I lost power this afternoon, but that wasn't related to Tropical Storm Henri or the Tennessee (or any other) thunderstorms.  Everything was normal - I was eating a sandwich on a hot, humid Georgia afternoon, when the power suddenly shut off. This happened Thursday night, with a distant but audible pop of a power transformer, but the power almost immediately came right back on.  I didn't hear a transformer blow this time (or a tree fall), but I finished my sandwich to see if the power would come back on.  When it didn't, I ventured outside to investigate.

The power lines leading to my house were still up, so that wasn't it.  I didn't see any neighbors out of doors, but walking through the neighborhood, I didn't see any lights on or other indications that they had power.  No trees were down.  I got in my car to investigate further.
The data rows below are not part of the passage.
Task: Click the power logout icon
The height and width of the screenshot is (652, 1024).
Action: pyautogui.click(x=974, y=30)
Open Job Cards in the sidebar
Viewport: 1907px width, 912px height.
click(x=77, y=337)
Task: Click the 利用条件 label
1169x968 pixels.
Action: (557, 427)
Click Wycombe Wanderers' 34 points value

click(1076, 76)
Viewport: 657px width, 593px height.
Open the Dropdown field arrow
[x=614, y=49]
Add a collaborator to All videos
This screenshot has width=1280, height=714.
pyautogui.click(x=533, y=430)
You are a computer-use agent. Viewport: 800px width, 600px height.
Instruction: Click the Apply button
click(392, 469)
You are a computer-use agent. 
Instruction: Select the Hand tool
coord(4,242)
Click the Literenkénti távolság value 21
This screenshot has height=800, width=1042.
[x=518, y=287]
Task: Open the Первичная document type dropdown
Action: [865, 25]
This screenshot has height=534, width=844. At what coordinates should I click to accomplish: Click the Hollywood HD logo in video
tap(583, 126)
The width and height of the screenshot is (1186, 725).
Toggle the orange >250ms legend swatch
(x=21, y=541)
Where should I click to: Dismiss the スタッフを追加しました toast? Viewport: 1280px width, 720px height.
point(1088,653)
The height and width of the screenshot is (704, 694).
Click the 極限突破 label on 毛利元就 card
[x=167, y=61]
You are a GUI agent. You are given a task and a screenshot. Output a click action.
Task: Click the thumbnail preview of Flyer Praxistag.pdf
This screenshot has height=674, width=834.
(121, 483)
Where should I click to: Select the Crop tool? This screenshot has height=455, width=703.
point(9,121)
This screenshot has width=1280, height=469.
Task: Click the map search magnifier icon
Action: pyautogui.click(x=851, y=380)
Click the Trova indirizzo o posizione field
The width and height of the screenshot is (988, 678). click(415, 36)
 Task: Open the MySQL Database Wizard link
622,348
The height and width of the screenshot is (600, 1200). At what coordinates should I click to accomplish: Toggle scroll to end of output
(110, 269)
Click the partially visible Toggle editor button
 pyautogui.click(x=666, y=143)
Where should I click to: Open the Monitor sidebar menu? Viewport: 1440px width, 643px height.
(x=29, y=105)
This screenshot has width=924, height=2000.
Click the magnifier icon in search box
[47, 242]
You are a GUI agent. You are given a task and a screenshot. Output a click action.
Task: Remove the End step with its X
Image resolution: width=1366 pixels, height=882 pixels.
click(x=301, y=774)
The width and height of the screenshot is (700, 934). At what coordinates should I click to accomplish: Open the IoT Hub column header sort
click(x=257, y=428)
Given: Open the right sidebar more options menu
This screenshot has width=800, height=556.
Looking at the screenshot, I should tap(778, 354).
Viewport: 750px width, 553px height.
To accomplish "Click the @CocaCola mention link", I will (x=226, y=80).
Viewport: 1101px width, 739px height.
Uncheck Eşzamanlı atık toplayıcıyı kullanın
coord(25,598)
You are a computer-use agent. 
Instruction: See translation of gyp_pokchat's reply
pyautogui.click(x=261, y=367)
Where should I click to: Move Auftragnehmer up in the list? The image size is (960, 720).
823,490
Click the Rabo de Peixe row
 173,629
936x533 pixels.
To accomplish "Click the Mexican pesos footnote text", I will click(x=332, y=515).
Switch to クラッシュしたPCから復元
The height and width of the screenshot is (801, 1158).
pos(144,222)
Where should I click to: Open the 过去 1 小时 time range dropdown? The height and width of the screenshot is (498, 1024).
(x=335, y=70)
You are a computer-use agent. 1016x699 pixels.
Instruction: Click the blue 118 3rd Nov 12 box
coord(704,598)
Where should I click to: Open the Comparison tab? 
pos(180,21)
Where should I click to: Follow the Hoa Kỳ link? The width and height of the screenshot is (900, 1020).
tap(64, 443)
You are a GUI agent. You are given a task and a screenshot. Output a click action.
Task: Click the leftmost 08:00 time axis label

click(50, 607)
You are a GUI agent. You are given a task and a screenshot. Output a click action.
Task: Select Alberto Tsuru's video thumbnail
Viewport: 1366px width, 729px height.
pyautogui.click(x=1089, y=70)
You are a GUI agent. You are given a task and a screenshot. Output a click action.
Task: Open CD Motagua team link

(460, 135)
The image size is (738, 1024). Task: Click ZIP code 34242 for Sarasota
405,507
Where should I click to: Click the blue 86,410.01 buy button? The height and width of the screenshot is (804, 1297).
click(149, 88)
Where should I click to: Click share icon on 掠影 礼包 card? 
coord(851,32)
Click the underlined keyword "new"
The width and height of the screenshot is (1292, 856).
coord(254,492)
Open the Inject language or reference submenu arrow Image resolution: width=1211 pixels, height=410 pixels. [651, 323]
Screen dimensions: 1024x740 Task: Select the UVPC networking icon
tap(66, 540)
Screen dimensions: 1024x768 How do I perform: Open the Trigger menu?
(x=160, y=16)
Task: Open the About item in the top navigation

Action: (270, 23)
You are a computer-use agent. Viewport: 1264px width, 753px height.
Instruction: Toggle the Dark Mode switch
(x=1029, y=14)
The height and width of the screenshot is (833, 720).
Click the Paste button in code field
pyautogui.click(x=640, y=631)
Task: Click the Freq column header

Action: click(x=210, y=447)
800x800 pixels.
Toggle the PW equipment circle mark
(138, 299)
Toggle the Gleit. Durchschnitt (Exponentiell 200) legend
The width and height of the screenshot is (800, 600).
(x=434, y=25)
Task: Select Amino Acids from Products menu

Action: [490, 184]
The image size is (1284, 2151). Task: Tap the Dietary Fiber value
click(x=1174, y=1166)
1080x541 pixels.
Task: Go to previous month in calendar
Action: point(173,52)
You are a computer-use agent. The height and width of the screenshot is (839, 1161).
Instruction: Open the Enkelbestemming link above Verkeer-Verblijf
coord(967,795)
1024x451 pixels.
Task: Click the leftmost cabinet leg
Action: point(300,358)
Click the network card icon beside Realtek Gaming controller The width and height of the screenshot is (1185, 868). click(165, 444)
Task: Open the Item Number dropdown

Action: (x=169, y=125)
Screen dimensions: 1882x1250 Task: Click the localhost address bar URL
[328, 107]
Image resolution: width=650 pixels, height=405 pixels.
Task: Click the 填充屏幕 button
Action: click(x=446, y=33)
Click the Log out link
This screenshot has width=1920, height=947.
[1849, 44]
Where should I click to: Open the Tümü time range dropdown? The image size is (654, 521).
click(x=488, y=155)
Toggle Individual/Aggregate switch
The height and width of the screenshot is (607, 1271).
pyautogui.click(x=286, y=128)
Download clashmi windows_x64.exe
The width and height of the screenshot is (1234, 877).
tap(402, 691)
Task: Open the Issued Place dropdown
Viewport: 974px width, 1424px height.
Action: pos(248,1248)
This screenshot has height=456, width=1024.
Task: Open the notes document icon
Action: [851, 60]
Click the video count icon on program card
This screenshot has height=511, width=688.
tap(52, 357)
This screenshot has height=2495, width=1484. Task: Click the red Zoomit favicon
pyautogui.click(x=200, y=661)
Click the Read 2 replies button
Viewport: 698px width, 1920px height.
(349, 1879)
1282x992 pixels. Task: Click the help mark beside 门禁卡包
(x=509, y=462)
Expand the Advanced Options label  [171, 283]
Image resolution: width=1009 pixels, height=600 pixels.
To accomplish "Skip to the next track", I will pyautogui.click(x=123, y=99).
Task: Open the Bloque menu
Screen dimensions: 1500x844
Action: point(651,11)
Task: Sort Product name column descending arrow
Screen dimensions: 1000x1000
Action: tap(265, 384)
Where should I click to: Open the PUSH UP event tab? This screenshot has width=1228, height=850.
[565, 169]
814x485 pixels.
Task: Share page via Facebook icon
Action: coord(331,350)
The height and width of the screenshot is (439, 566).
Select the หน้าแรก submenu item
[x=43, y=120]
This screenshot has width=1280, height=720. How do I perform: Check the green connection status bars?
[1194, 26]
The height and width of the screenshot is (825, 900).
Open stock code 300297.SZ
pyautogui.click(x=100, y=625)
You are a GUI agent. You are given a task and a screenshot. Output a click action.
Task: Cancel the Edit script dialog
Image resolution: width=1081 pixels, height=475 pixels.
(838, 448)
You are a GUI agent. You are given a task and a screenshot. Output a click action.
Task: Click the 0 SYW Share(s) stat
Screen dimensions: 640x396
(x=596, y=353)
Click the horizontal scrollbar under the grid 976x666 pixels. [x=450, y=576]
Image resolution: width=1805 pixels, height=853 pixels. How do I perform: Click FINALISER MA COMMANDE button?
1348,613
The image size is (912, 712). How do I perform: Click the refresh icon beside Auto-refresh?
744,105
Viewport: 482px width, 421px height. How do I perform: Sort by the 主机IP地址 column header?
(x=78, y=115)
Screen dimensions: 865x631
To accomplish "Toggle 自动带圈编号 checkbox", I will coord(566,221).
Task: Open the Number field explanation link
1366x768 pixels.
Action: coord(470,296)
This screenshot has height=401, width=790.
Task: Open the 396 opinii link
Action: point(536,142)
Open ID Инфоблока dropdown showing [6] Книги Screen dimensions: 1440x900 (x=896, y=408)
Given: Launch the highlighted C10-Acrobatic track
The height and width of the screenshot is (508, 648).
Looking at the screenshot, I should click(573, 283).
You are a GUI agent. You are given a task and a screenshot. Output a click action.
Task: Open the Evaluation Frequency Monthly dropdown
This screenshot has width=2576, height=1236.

Almost immediately, I came across the problem:


According to the contractors, a car hit the power pole sometime earlier today or possibly last night, and they had to turn off the power to replace the pole and restring the lines.  My guess is that it was a drunk driver either late last night or early this morning - it wouldn't be the first time. The curves on Collier Road have a way of surprising inebriated motorists speeding down the road at night. During the day, stop-and-go traffic from Piedmont Hospital slows things down to a crawl, so people have no way of anticipating the centrifugal forces along the curves when driving at 60 mph on the empty nighttime streets.

The takeaway here is I lose power during the increasingly frequent thunderstorms, tropical storms, and hurricanes passing through Atlanta, when trees randomly fall across power lines, even when there aren't any storms, and when drunk drivers miscalculate their chances of dodging power poles.